All of these social media platforms seek to improve Huntington’s management — and help patients prepare for discussions with their physicians about preserving their independence as the disease progresses, according to Teva.
“The progressive nature of HD can create feelings of isolation for patients and their families,” Michelle Roberts, Teva’s senior director of medical patient advocacy, said in a company press release.
“Our hope is that in addition to providing information and resources to aid in managing HD chorea symptoms and planning for the future, Honestly HD fosters a supportive and inspiring community so patients and their families don’t feel alone,” Roberts said, adding, “Honestly HD underscores our commitment to supporting patients as they face the many complex challenges of living with a degenerative disease, and hopefully provides them with some actionable steps they can take to potentially reduce disease burden.”
In addition to providing information about Huntington’s and chorea, and the new website offers steps to help families decide how and when to address this common symptom. There’s also a Huntington’s discussion guide for preparing for doctor visits, and inspirational stories from patients and their care partners.
Huntington’s disease is characterized by uncontrolled movements, loss of cognitive ability, and psychiatric issues. The disorder affects approximately 2.7 per 100,000 individuals globally, including some 30,000 in the United States, according to estimates.

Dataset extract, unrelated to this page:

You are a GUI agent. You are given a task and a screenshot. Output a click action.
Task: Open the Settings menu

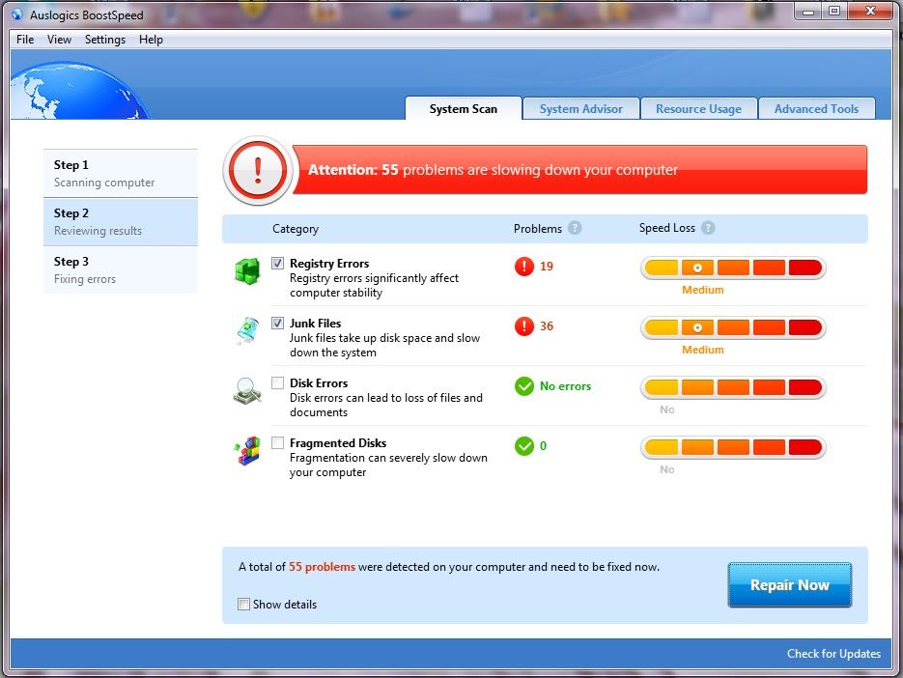pos(104,40)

A common symptom that can significantly affect patients’ daily lives, chorea usually occurs during the disorder’s intermediate stage and diminishes at advanced stages. The condition is characterized by jerky movements — involuntary muscle contractions that are usually brief, irregular, but seemingly flow from one muscle to another one.

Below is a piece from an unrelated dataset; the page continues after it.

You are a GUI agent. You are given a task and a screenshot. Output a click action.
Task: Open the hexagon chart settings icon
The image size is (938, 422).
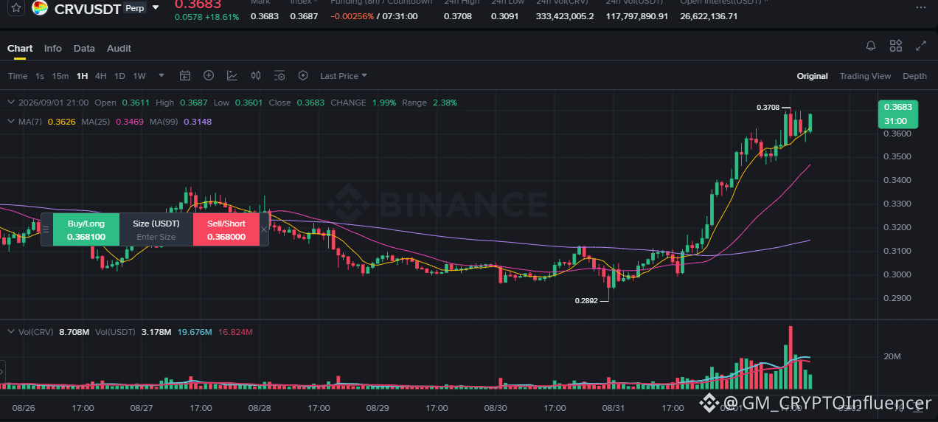[x=303, y=75]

Such contractions are thought to result from excessive release in the brain of the neurotransmitter dopamine, a chemical responsible for movement and many other basic functions.
Teva’s therapy Austedo is approved by the U.S. Food and Drug Administration (FDA) to treat chorea in Huntington’s disease. The therapy works by blocking dopamine release.
Meanwhile, other treatments, including the candidate valbenazine, are being developed to control the movement disorder. Earlier this year, the FDA designated that experimental treatment, by Neurocrine Biosciences, as an orphan drug. That status is granted to therapies with the potential to improve medical care for rare disorders.
“There is an immense amount to know about HD, which can lead to feeling overwhelmed and confused,” said Victor W. Sung, MD, director of the Huntington’s Disease Society of America’s Center of Excellence in Alabama.
”While there is no cure for HD, many symptoms can be managed, helping to ease some of the challenges of living with the disease. Early treatment of chorea, for example, can help you stay independent longer,” Sung said, adding, “Honestly HD provides patients and families affected by HD a central place to access helpful information and resources, as well as hear about the experiences of others to feel a sense of community.”